* **Provided records**

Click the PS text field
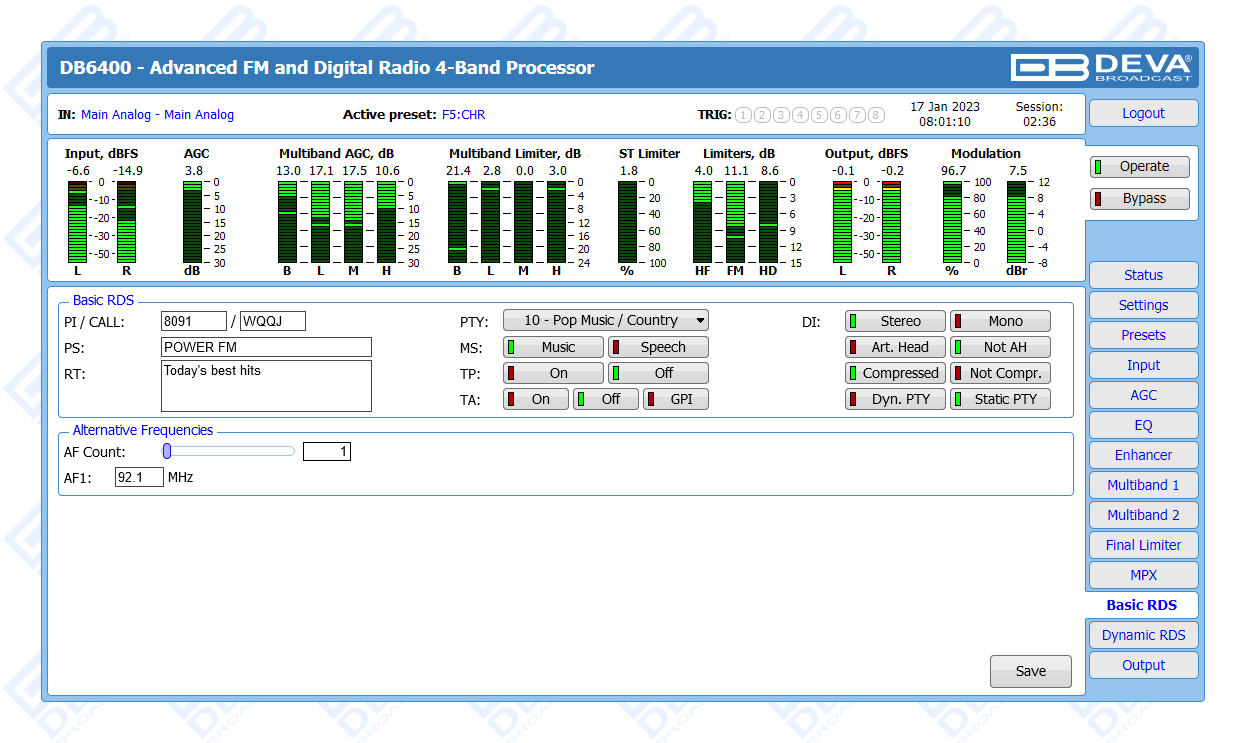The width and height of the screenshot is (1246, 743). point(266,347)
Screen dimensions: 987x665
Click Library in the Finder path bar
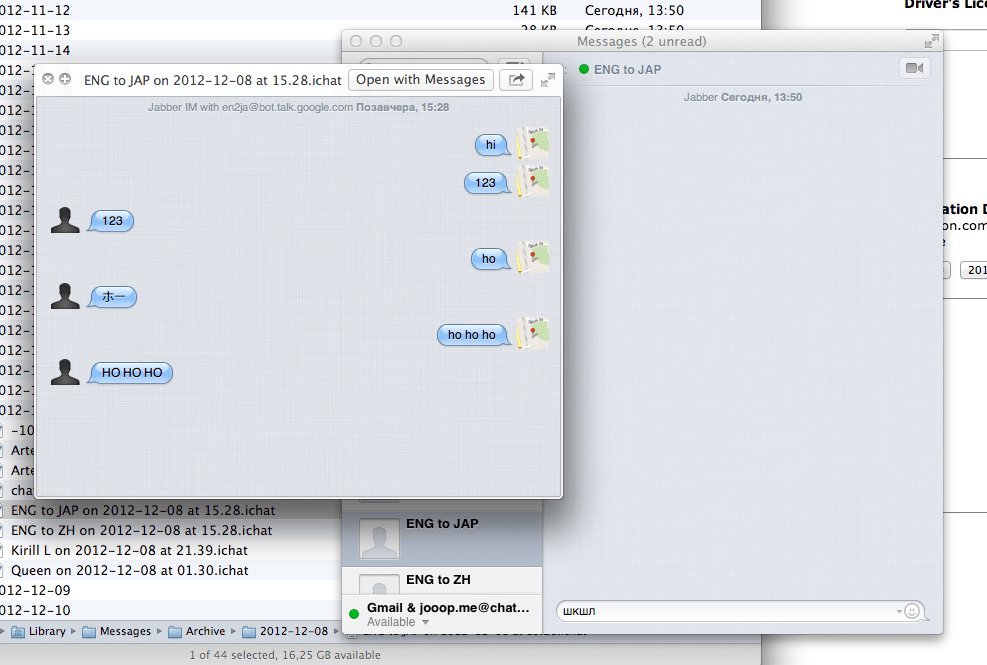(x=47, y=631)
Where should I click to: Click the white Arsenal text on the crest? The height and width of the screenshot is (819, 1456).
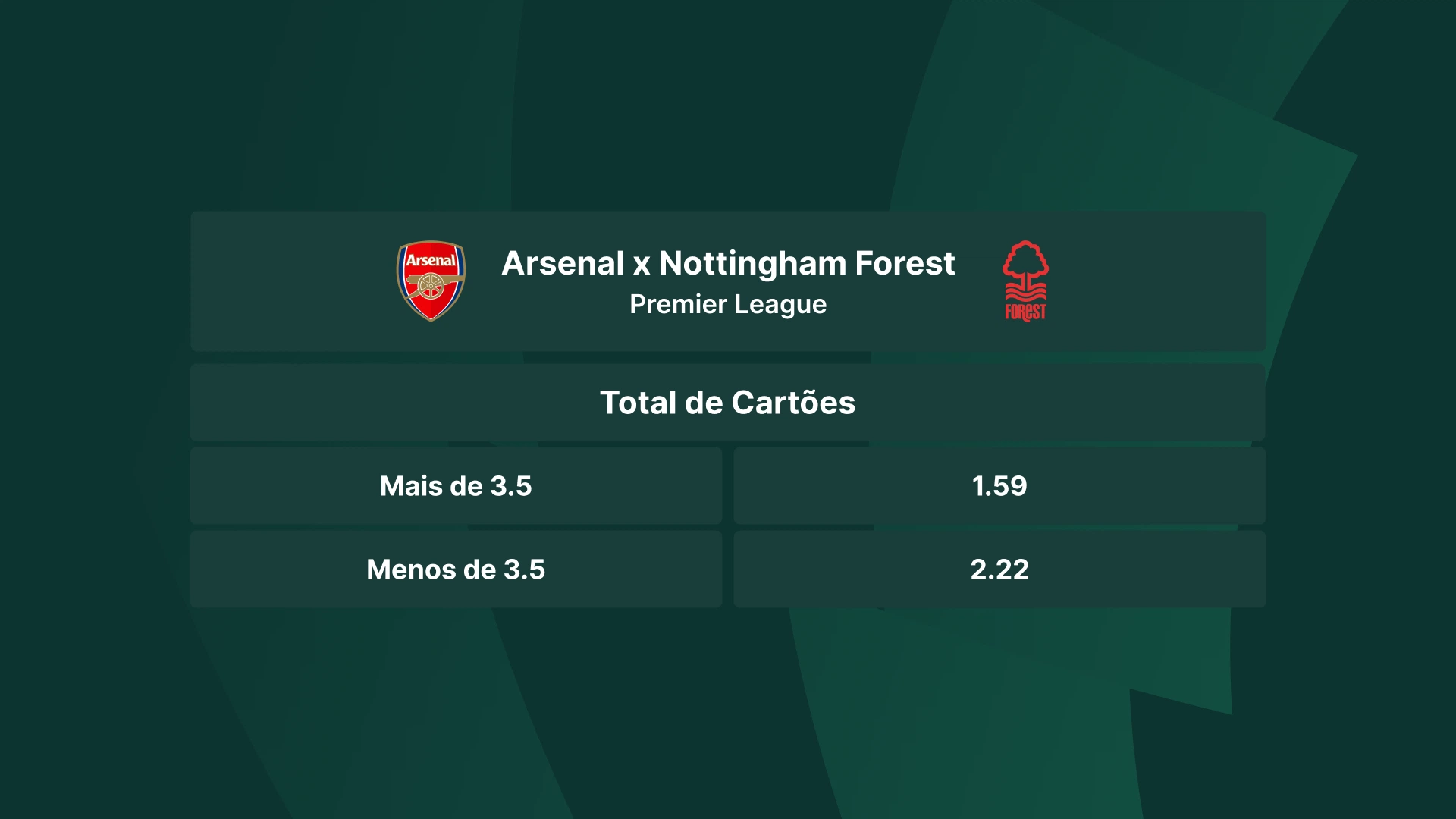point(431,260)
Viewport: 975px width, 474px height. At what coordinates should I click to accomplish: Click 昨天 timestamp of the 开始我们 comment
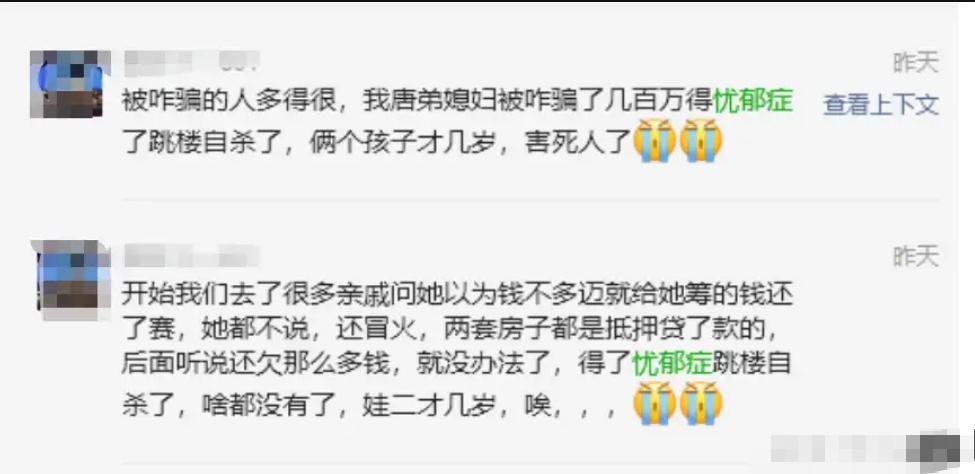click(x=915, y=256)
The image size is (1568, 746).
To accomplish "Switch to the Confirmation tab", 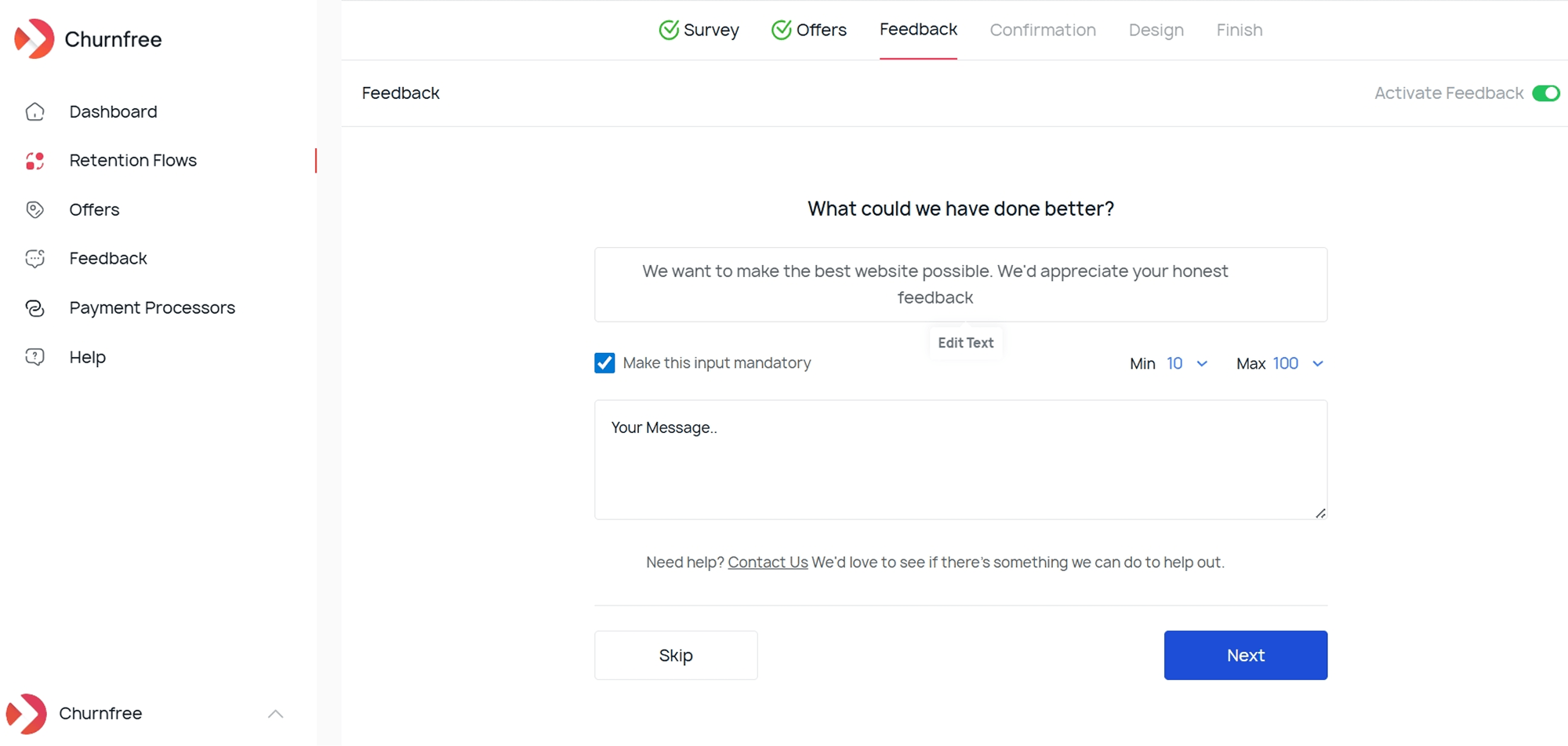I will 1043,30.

---

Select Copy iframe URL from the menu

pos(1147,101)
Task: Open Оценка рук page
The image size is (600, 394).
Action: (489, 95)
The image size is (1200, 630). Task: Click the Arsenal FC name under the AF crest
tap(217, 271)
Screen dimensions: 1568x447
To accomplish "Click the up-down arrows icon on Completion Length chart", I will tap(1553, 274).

* **Task goal**
Where a line of the records has the string "dimensions", return that line.

* **Problem solution**
Screen dimensions: 987x665
Screen dimensions: 1568x447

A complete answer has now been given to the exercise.